Voilà qui ferait un beau sujet de philo au bac ! Mais on me pardonnera, j’espère, de souhaiter aboutir à des considérations bien plus concrètes que celles qui seraient probablement demandées à nos aspirants philosophes du jour de cet examen. Je commencerai toutefois par une entrée en matière digne d’un lycéen appliqué : qu’est-ce qu’un principe ? Le dictionnaire en donne cette définition :
« Proposition, donnée fondamentale sur laquelle on établit un système. Fondement théorique du fonctionnement d’une chose. Règle de conduite.© Hachette Livre, 1997 »
Il s’agit donc d’une règle qui doit se vérifier partout où son domaine d’application est concerné ; en d’autres termes les actions constatées du domaine concerné ne doivent pas y déroger.

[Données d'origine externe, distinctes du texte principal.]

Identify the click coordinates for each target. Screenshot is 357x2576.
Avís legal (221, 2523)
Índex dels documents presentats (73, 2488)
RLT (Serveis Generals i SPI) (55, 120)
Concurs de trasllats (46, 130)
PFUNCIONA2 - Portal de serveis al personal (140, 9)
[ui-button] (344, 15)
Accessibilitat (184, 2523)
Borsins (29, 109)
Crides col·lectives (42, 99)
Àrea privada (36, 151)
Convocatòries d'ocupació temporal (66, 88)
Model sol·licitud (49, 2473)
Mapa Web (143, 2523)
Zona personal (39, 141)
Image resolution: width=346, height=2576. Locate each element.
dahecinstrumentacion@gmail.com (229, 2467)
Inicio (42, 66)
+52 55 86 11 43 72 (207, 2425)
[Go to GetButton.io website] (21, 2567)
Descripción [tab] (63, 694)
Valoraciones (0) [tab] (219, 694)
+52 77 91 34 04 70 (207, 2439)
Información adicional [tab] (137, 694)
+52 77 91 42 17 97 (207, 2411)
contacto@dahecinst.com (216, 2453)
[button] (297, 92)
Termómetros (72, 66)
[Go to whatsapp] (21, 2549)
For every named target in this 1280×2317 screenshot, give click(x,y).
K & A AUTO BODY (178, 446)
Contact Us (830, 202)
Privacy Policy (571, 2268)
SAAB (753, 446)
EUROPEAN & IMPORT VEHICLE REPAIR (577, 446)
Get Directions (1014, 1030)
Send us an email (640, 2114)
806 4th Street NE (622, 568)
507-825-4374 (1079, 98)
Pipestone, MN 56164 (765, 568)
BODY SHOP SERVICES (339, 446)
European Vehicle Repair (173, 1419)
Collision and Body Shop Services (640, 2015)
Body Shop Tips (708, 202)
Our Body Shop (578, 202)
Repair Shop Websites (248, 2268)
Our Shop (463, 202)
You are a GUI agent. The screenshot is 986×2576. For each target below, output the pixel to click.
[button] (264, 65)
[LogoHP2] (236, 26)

Le « principe pollueur payeur », au vu de cette définition, devrait donc revenir à dire que, dès qu’il y a une pollution, celui qui en est à l’origine est prié d’assumer les conséquences monétaires de son comportement, sans dérogation possible. Au nom du principe pollueur-payeur, il est par exemple usuel de considérer que :
- les agriculteurs devraient payer pour les nuisances infligées aux nappes phréatiques, et plus généralement pour tout prélèvement excessif d’eau par rapport aux capacités de renouvellement de la ressource, ou toute pollution qui excède les capacités naturelles d’épuration,
- les utilisateurs de véhicules diesel devraient payer pour les dégâts sanitaires causés par les particules fines émises par les pots d’échappement,
- les compagnies aériennes et/ou les aéroports devraient payer pour les protections contre le bruit au voisinage des aéroports,
- les producteurs d’OGM devraient s’engager à payer pour les conséquences éventuelles des disséminations de gènes à venir,
- etc…
Mais a-t-on bien cerné les conséquences qui résulteraient d’une application universelle de ce « principe », ainsi que cela devrait être le cas s’il s’agit bien d’un principe ? Et celui-ci a-t-il toujours un sens ? Voici quelques réflexions sur le sujet, pour alimenter le débat.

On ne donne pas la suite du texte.